Relit-LiVE: Relight Video by Jointly Learning Environment Video

Recent advances have shown that large-scale video diffusion models can be repurposed as neural renderers by first decomposing videos into intrinsic scene representations and then performing forward rendering under novel illumination. While promising, this paradigm fundamentally relies on accurate intrinsic decomposition, which remains highly unreliable for real-world videos and often leads to distorted appearances, broken materials, and accumulated temporal artifacts during relighting. In this work, we present Relit-LiVE, a novel video relighting framework that produces physically consistent, temporally stable results without requiring prior knowledge of camera pose. Our key insight is to explicitly introduce raw reference images into the rendering process, enabling the model to recover critical scene cues that are inevitably lost or corrupted in intrinsic representations. Furthermore, we propose a novel environment video prediction formulation that simultaneously generates relit videos and per-frame environment maps aligned with each camera viewpoint in a single diffusion process. This joint prediction enforces strong geometric-illumination alignment and naturally supports dynamic lighting and camera motion, significantly improving physical consistency in video relighting while easing the requirement of known per-frame camera pose. Extensive experiments demonstrate that Relit-LiVE consistently outperforms state-of-the-art video relighting and neural rendering methods across synthetic and real-world benchmarks. Beyond relighting, our framework naturally supports a wide range of downstream applications, including scene-level rendering, material editing, object insertion, and streaming video relighting. The Project is available at https://github.com/zhuxing0/Relit-LiVE.

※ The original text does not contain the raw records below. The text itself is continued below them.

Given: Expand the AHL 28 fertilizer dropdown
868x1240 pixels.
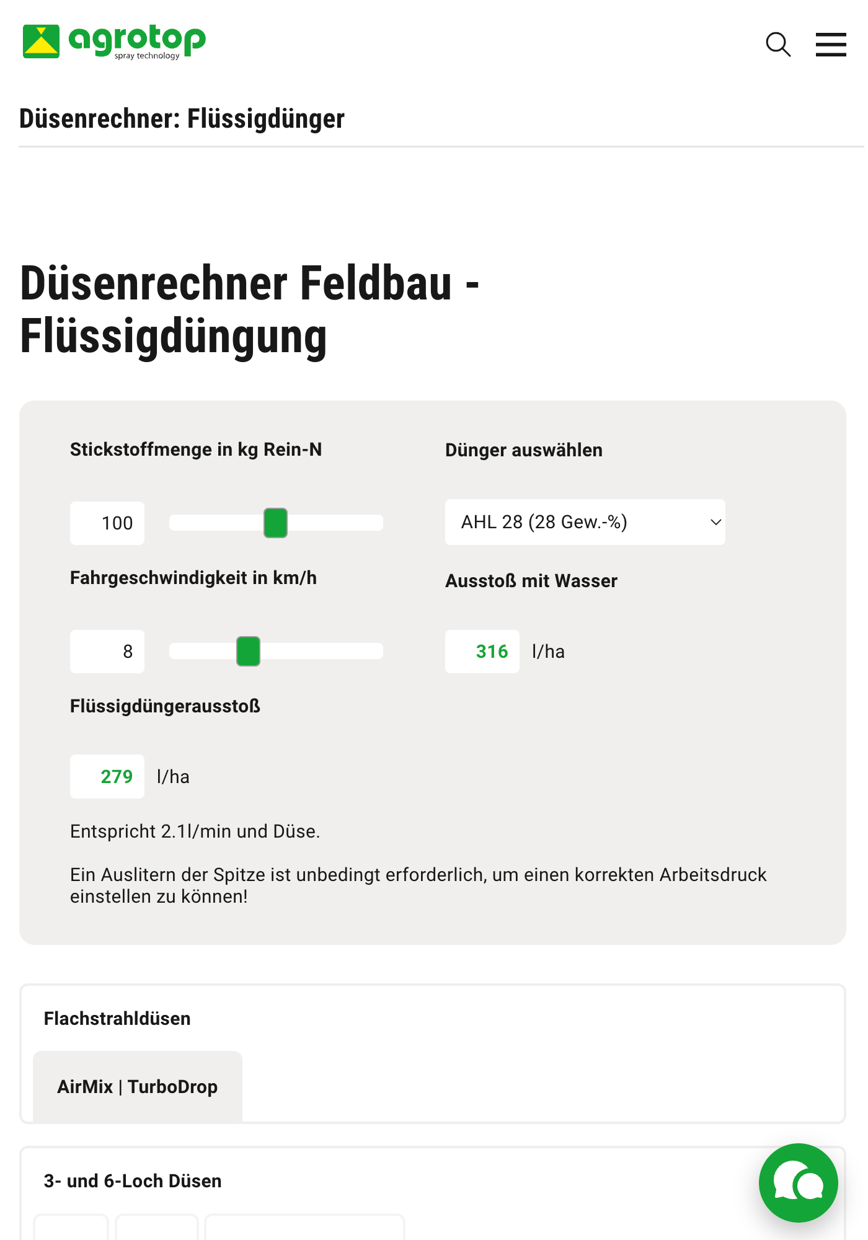Looking at the screenshot, I should (585, 522).
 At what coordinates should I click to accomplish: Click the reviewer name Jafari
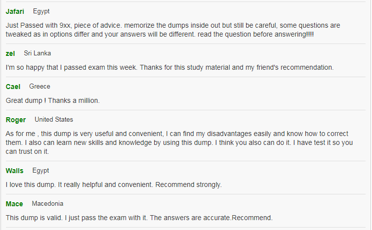point(15,11)
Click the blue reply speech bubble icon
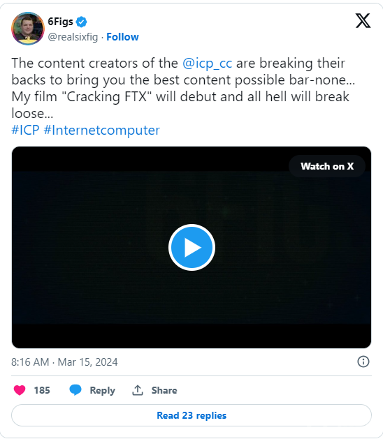Screen dimensions: 383x439 [x=75, y=389]
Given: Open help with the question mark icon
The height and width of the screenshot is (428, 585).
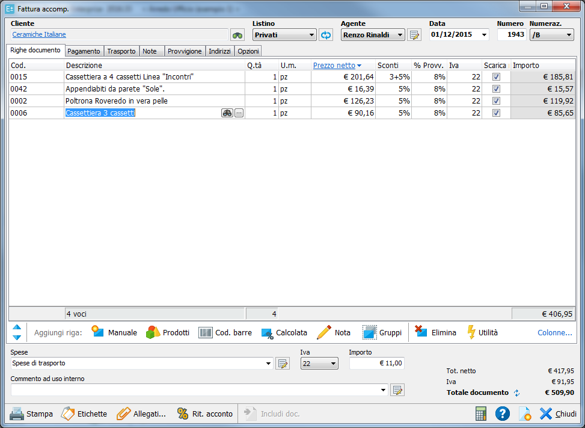Looking at the screenshot, I should (503, 414).
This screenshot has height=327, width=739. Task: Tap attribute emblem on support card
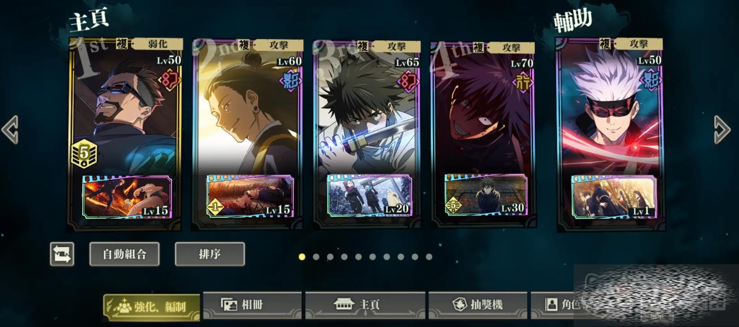[x=651, y=80]
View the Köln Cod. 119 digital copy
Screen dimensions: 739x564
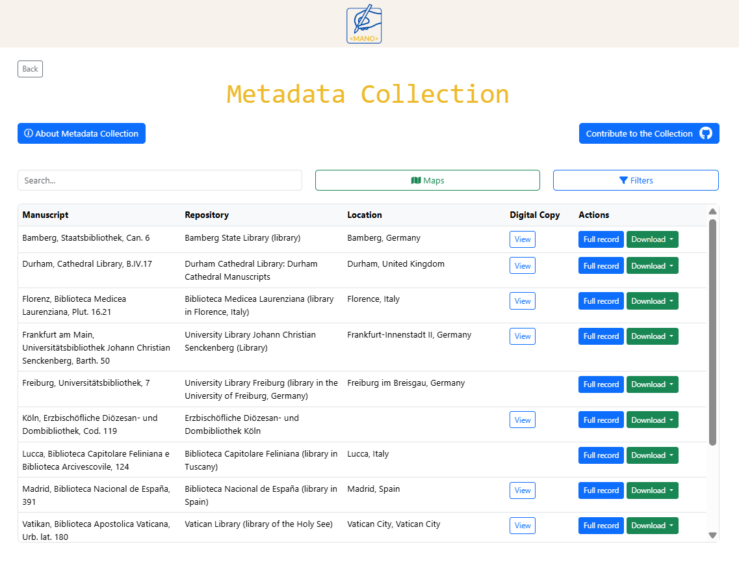coord(523,420)
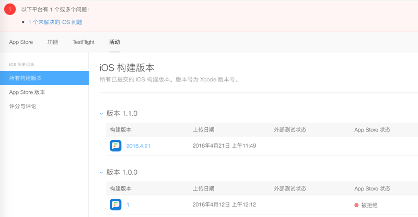Click the app icon for build 2016.4.21

[x=115, y=146]
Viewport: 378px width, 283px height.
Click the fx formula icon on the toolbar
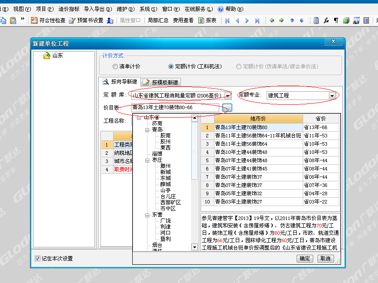point(326,20)
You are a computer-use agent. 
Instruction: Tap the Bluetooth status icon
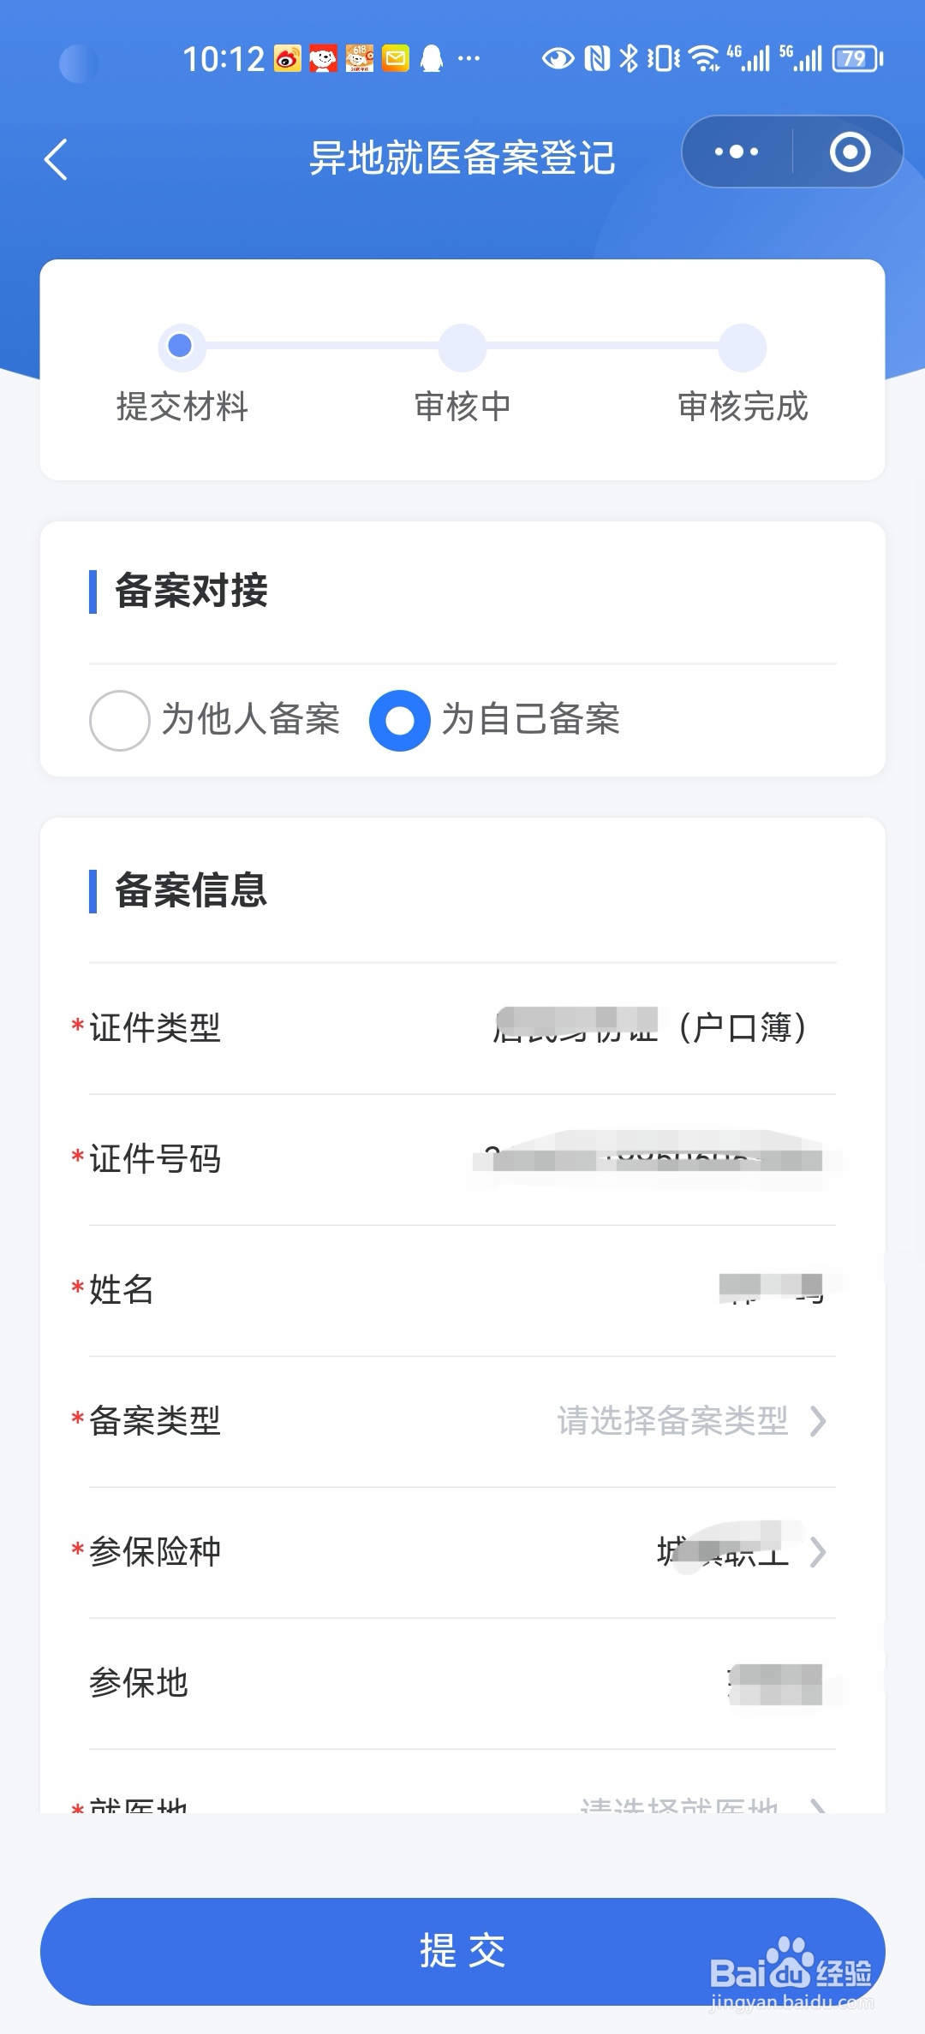[x=630, y=58]
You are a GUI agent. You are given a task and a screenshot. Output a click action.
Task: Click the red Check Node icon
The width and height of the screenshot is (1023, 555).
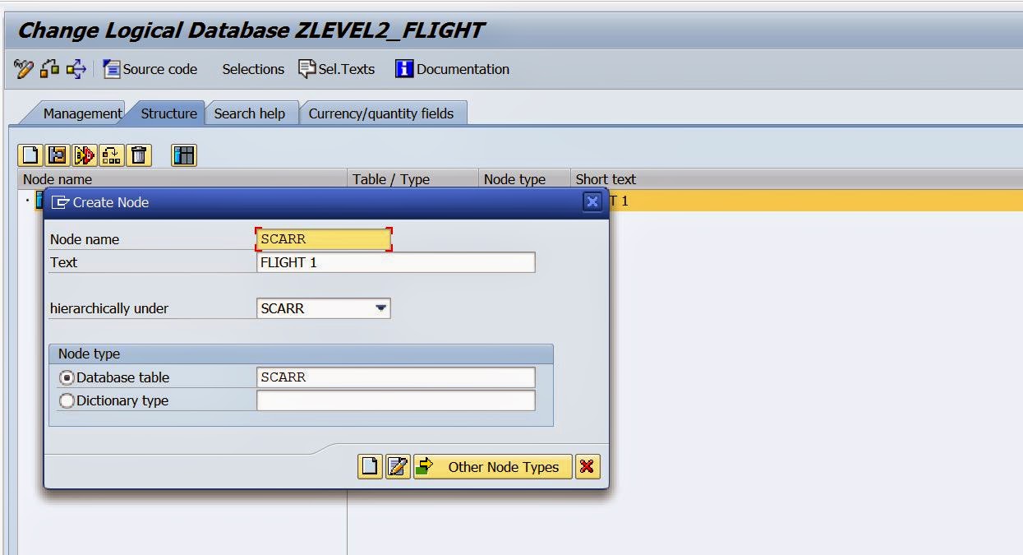83,155
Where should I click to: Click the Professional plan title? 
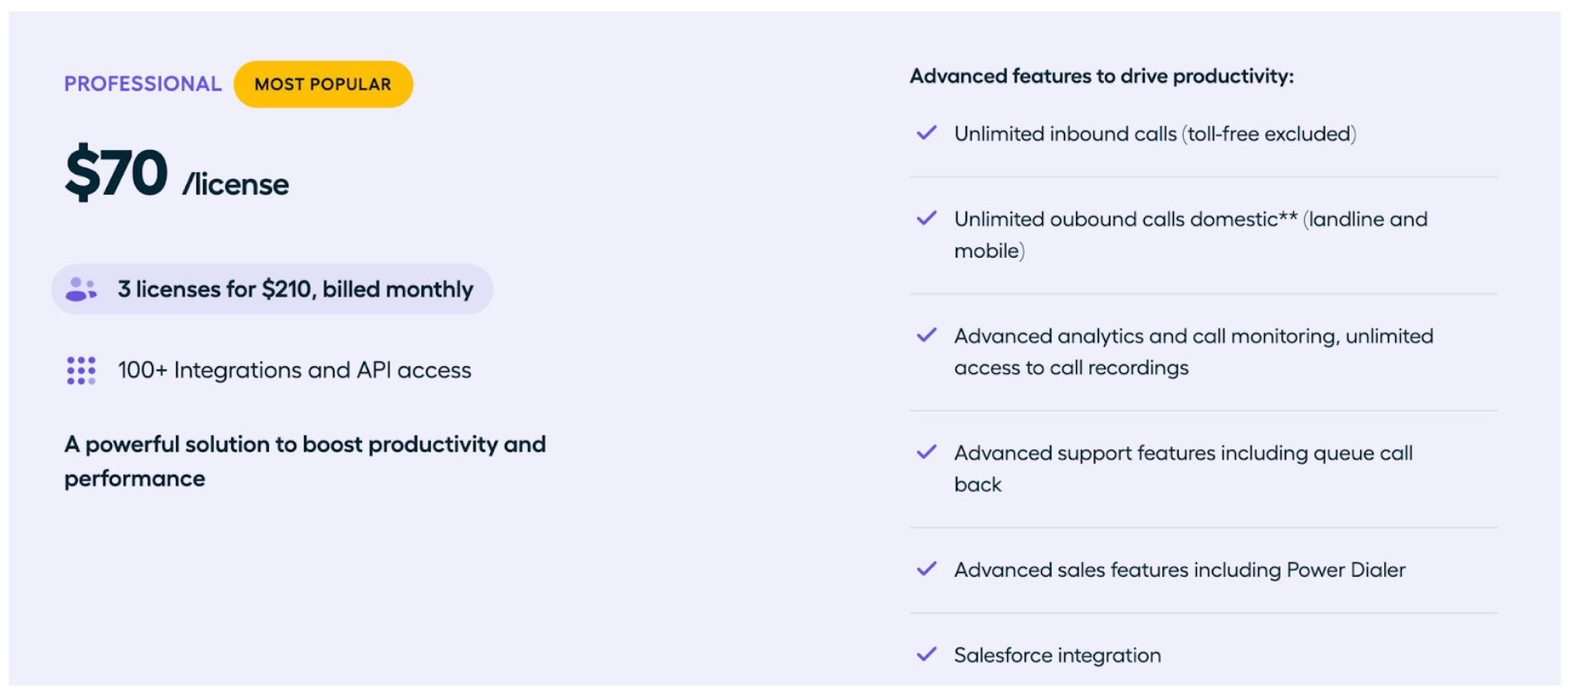143,85
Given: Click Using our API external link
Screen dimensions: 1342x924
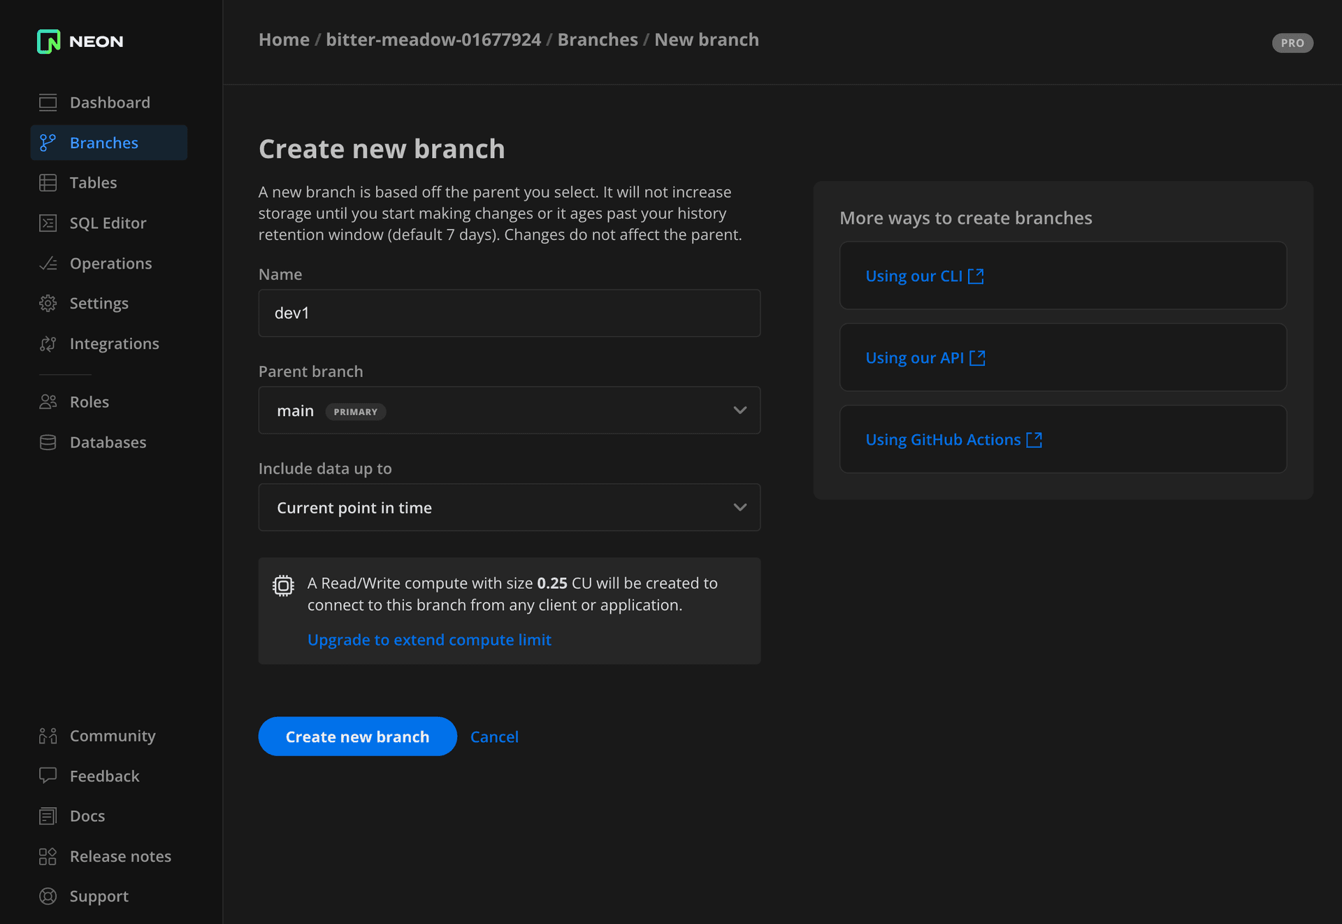Looking at the screenshot, I should (x=925, y=357).
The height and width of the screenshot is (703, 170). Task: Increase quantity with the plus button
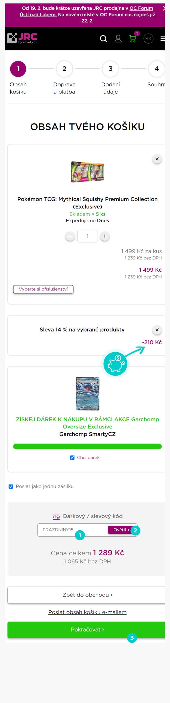coord(105,236)
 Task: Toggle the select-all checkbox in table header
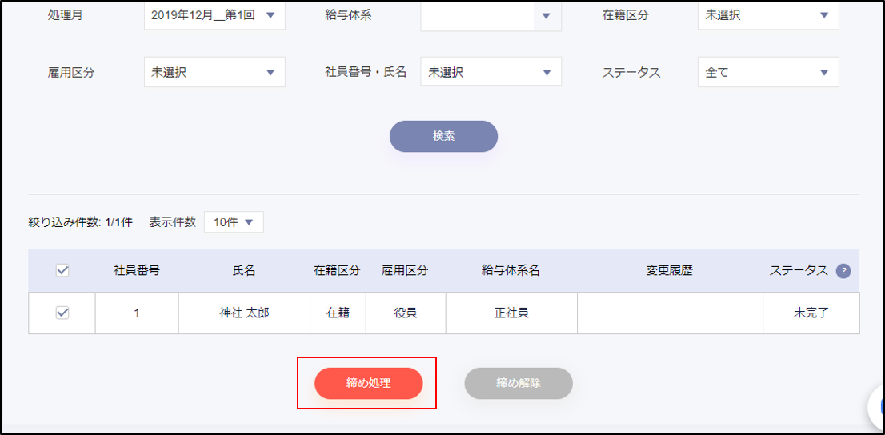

翻译：近期研究表明，通过先将视频分解为内在场景表征再在新光照下进行前向渲染，大规模视频扩散模型可被重新用作神经渲染器。尽管这种方法前景广阔，但其根本上依赖于精确的内在分解，而这对于真实世界视频而言仍极不可靠，常导致重打光过程中出现扭曲外观、材质断裂及时间伪影累积。本文提出Relit-LiVE——一种无需相机姿态先验知识即可生成物理一致、时间稳定结果的新型视频重打光框架。我们的关键洞见在于显式引入原始参考图像到渲染流程中，使模型能够恢复内在表征中不可避免丢失或受损的关键场景线索。此外，我们提出新颖的环境视频预测方案，在单一扩散过程中同步生成重打光视频及与各相机视角对齐的逐帧环境贴图。这种联合预测强化了几何与光照的对齐，自然支持动态照明与相机运动，在显著提升视频重打光物理一致性的同时降低了对已知逐帧相机姿态的要求。大量实验表明，Relit-LiVE在合成与真实世界基准测试中持续超越当前最优的视频重打光及神经渲染方法。除重打光外，本框架天然支持场景级渲染、材质编辑、物体插入及流式视频重打光等广泛下游应用。项目链接：https://github.com/zhuxing0/Relit-LiVE。